Déjà sur le plan génétique, c'est une évidence incontournable. Le lien très puissant qui me lie à mes parents, que sans lequel je ne serais rien, que cela me plaise ou non, me lie de ce même fait à toute la lignée humaine jusqu'à Adam, notre père à tous. Nous sommes faits de la même chair, nos réactions et nos sentiments sont semblables, seul des accidents historiques nous séparent. Les recherches scientifiques les plus récentes renforcent encore puissamment ce constat, qui n'a rien d'une émotion illusoire. On pourrait aussi étendre la réflexion sur les animaux, mais ce n'est pas mon propos ici.
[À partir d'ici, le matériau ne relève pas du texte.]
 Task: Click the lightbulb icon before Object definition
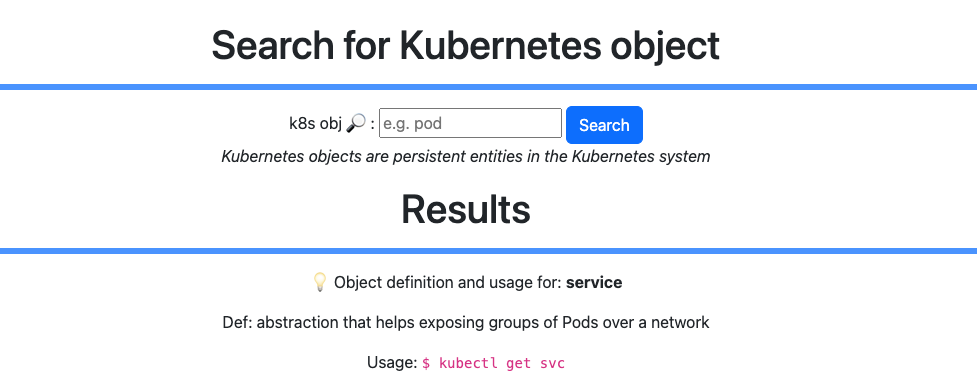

Mais de façon encore plus significative notre fraternité éclate avec évidence sur le plan spirituel à travers notre langage, notre éducation, nos idées, notre culture, notre civilisation. Et là encore il ne s'agit pas d'une illusion sentimentale, mais d'un constat bien concret. Que serais-je sans mon langage ? J'utilise les mots de mes frères, j'utilise leur grammaire, ces paroles que je fais miennes sont les leurs. Ces sentiments de justice ou d'injustice ne se conçoivent même pas sans mes frères,. Je n'existe pas sans mes frères, je suis construit, entièrement, que cela me plaise ou non, par eux. La conscience même de ma différence de mon « moi » est impossible sans l'Autre. La révolte que d'aucun peuvent ressentir contre la société, sentiment auquel certains sont très attachés car ils s'identifient à elle, est impossible sans la société, et directement marque des autres en eux. L'autre, mon frère, mes frères, sont en moi, indissociablement liés en moi. Mépriser ou haïr l'humanité, c’est ce haïr soi-même.

J'en suis ainsi venu à la prise de conscience au plus intime de moi-même que mon identité est indissociable de la fraternité humaine et que porter atteinte à autrui, à ses biens, à sa dignité, c'est porter atteinte à moi-même. Cela n'implique pas des illusions cependant sur la fraternité; Caïn n'a-t-il pas tué Abel ? Mais la suite de la légende montre combien il s'est lui-même détruit par son geste.

Cette prise de conscience justifie sur un fondement rationnel, une vision plus « idéaliste » de la fraternité humaine, que d'aucuns appellent humanisme. Les idéologues athées en restent cependant souvent au niveau conceptuel. L'action d'amour est plus rare. Dès lors au mot humanisme, en lequel je flaire une certaine idéologie de la dignité humaine ( et des « droits de l'homme ») plus sujette à mes critiques, je préfère la notion de fraternité, bien plus proche à la fois de mon ressenti et de mes constats. Dans ce ressenti aussi, ce terme me rapproche des croyants les plus sincères, dont l'action essentielle tourne autour ce cette notion, par amour pour leur Dieu.

Je constate en moi maintes défaillances personnelles en ce chemin que je veux parcourir.
Donc même sans croire en Dieu, je reçois volontiers bien souvent de leur part des leçons en ce domaine, car ils m’aident à revenir au meilleur de moi-même (encore la fitra, diraient les musulmans).
C'est une des raisons de ma présence parmi vous, et des remerciements que j'ai à vous donner.